• Problem requirements: For this exercise, an exact copy is needed of only the lines from the one containing "The image size is (458, 815)." through the end of the data, with pictures left out.

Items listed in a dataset
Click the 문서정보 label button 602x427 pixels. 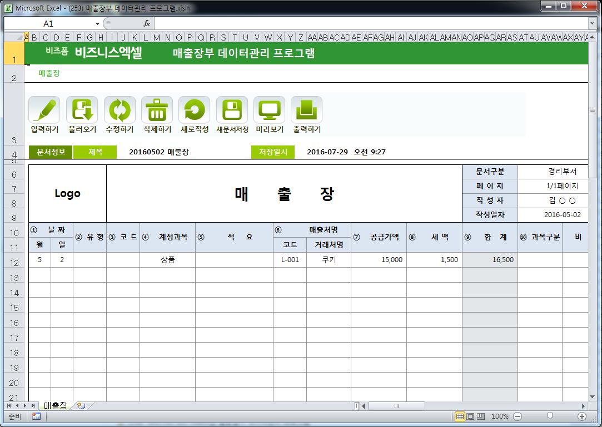(51, 152)
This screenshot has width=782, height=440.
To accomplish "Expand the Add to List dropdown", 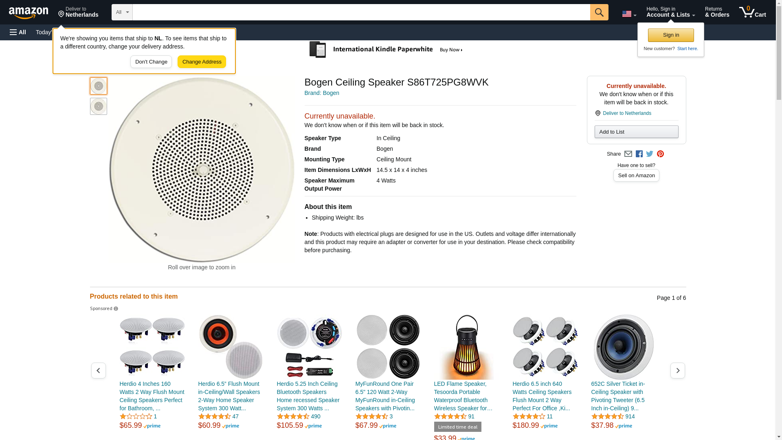I will click(x=636, y=132).
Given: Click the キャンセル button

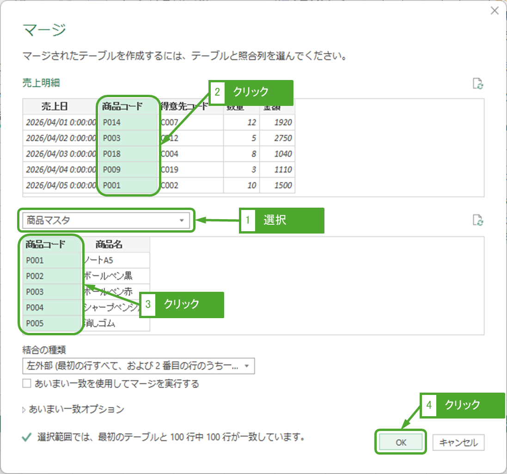Looking at the screenshot, I should click(x=458, y=443).
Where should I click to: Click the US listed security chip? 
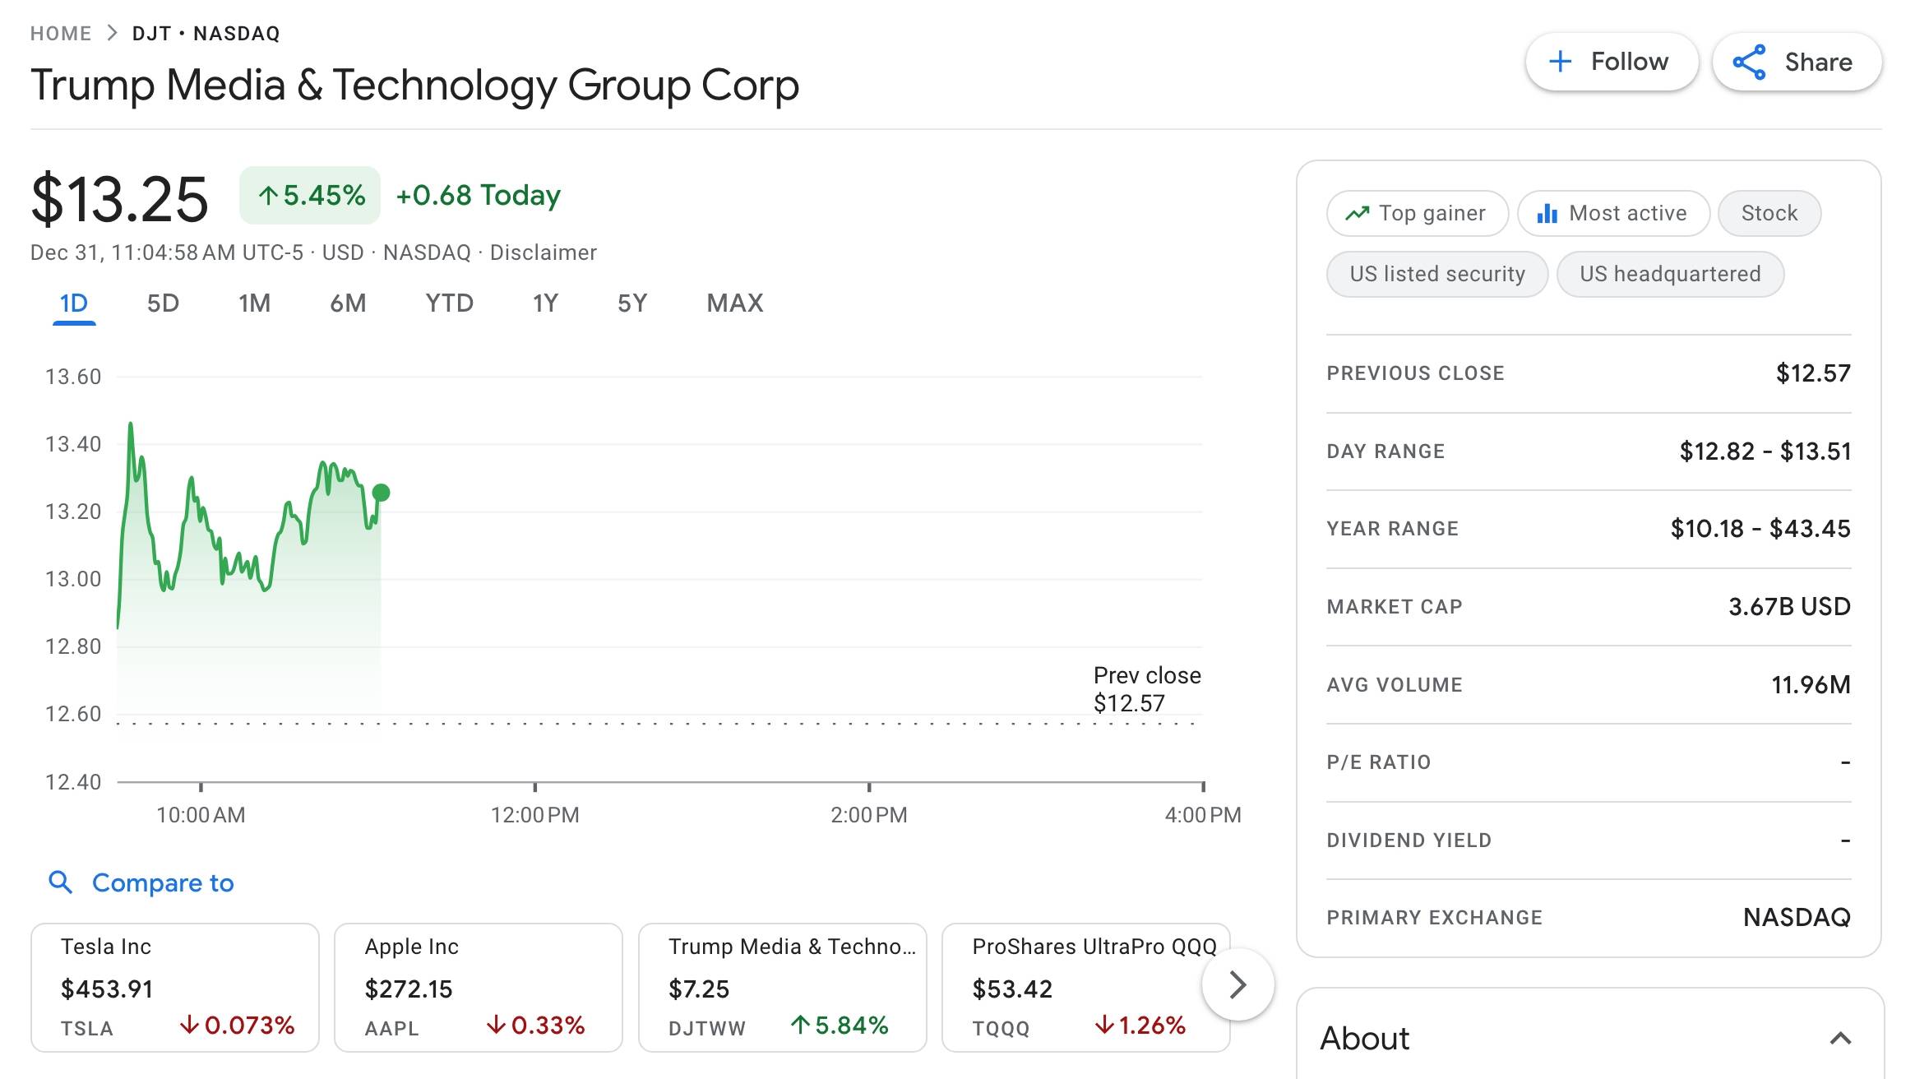(1436, 274)
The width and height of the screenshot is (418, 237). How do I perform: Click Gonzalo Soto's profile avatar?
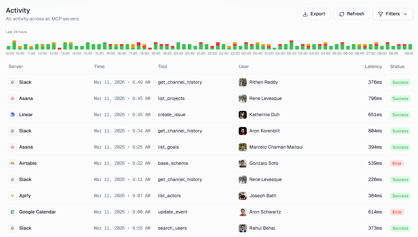(x=243, y=163)
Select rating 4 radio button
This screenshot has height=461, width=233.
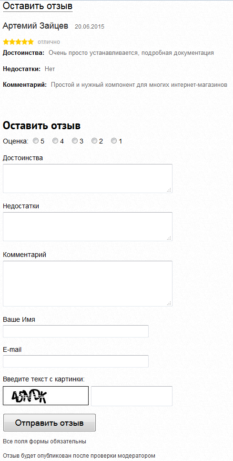[55, 141]
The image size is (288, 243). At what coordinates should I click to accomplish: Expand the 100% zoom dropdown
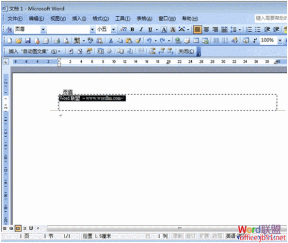[280, 40]
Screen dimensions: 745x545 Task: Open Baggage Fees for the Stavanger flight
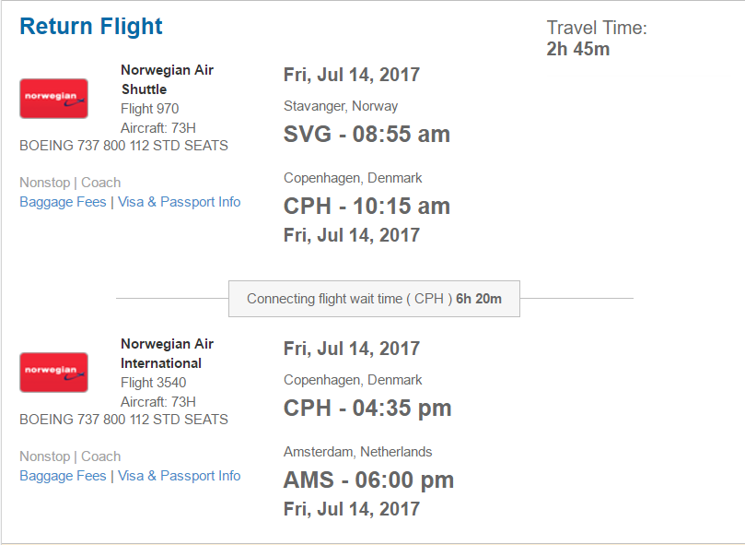click(x=63, y=202)
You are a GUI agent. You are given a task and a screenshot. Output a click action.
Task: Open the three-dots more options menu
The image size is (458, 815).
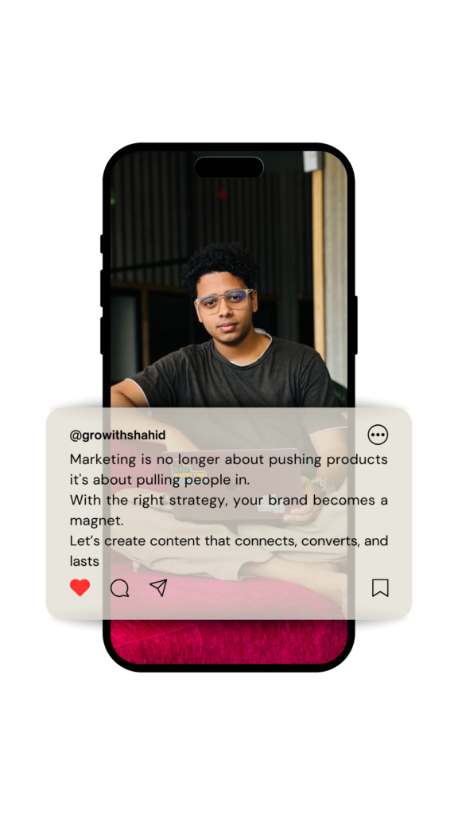click(x=378, y=435)
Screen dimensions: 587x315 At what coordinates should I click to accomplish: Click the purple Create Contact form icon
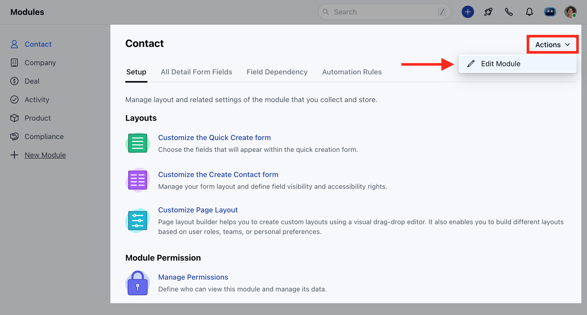click(138, 180)
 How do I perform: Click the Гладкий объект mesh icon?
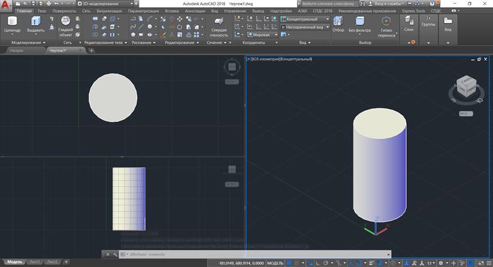(x=65, y=22)
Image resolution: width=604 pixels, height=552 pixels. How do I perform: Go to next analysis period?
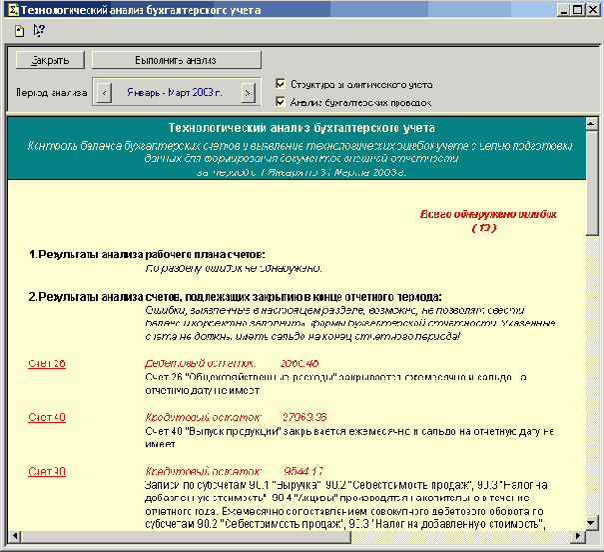pos(248,93)
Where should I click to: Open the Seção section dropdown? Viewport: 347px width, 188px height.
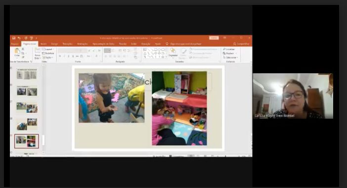point(47,57)
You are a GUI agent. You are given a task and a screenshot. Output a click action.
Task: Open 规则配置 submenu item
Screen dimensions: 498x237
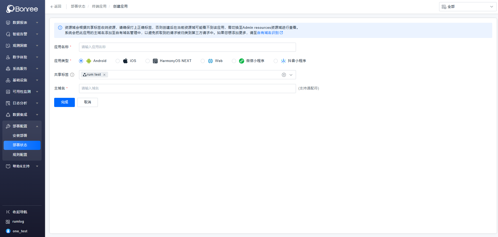[20, 155]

• Solution for this problem:
The image size is (458, 815).
click(x=378, y=435)
Screen dimensions: 587x315 At what coordinates should I click to accomplish: Click the purple Create Contact form icon
click(138, 180)
 How do I perform: Click the Гладкий объект mesh icon?
(x=65, y=22)
Image resolution: width=604 pixels, height=552 pixels. How do I perform: Go to next analysis period?
pos(248,93)
Where should I click to: Open the Seção section dropdown? Viewport: 347px width, 188px height.
point(47,57)
You are a GUI agent. You are given a task and a screenshot. Output a click action.
Task: Open 规则配置 submenu item
Screen dimensions: 498x237
[20, 155]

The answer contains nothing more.